=== Source text ===

+ + + +

Although education has always been a big part of the mission of the Las Vegas Jewish Film Festival, in recent years the event has increased its focus on informative documentary content, in some cases at the expense of art. The lineup for this year’s 19th edition included only one narrative feature film (Isaac Cherem’s “Leona,” from Mexico) along with a program of documentaries highlighting important people and events from Jewish culture and history. Those documentaries were generally enlightening, with varying levels of cinematic quality, and they serve the festival’s mission of community outreach, even if they aren’t always fascinating films.
Israeli director Dani Menkin came to the festival with two documentaries, and his film “Picture of His Life,” about wildlife photographer Amos Nachoum, was the most visually striking documentary film in the festival, following Nachoum in his efforts to capture a photograph of a polar bear swimming in the wild, the culmination of his long career getting close to dangerous animals in order to preserve gorgeous images of them. Fittingly for a movie about an artist with an impeccable visual sense, “Picture of His Life” is full of striking images of the natural world, and Menkin and co-director Yonatan Nir keep all of their interview subjects (aside from Nachoum and the people with him on his expedition) offscreen, pairing their voices with more of the film’s stunning imagery.

+ + + +

=== Provided material ===
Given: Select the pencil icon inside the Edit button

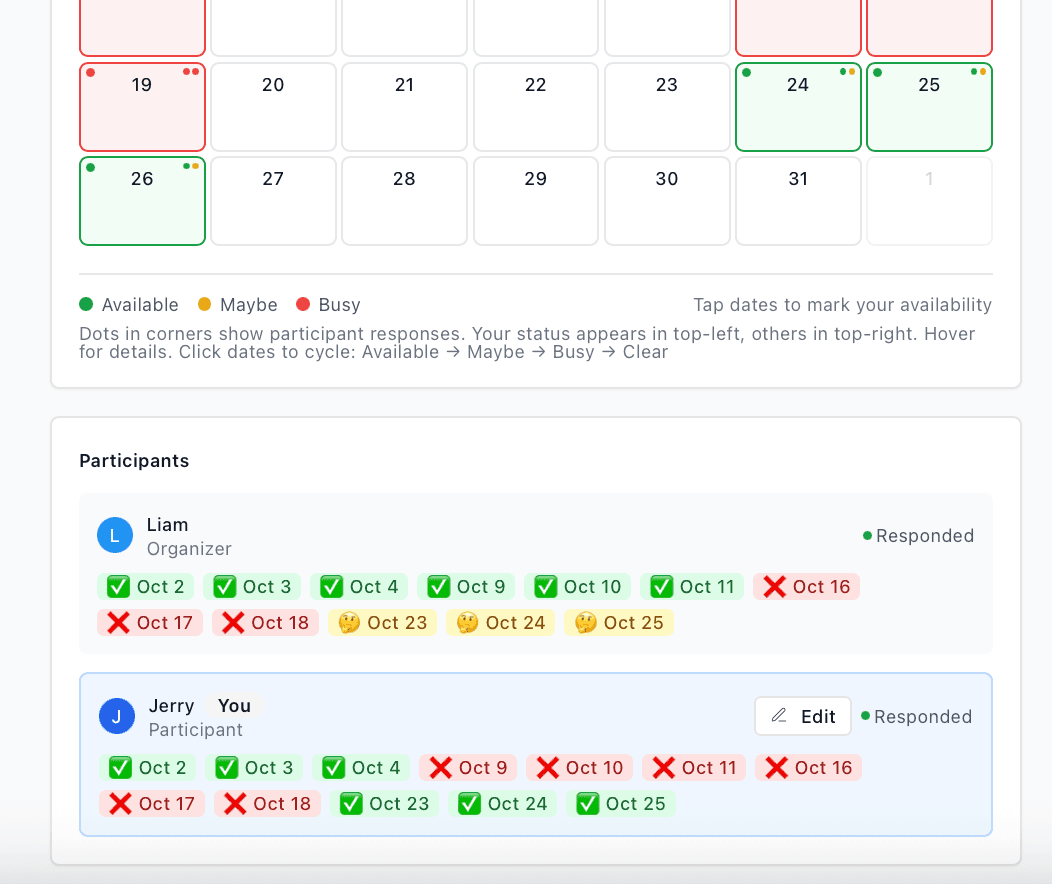Looking at the screenshot, I should coord(780,716).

+ + + +

=== To do ===
Answer these questions about the Las Vegas Jewish Film Festival review:
(a) What was the only narrative feature film in this year's lineup, and what country is it from?
(b) What animal is Amos Nachoum trying to photograph in "Picture of His Life"?
(c) Who co-directed "Picture of His Life" with Dani Menkin?

=== The answer ===
(a) Isaac Cherem's "Leona," from Mexico.
(b) A polar bear swimming in the wild.
(c) Yonatan Nir.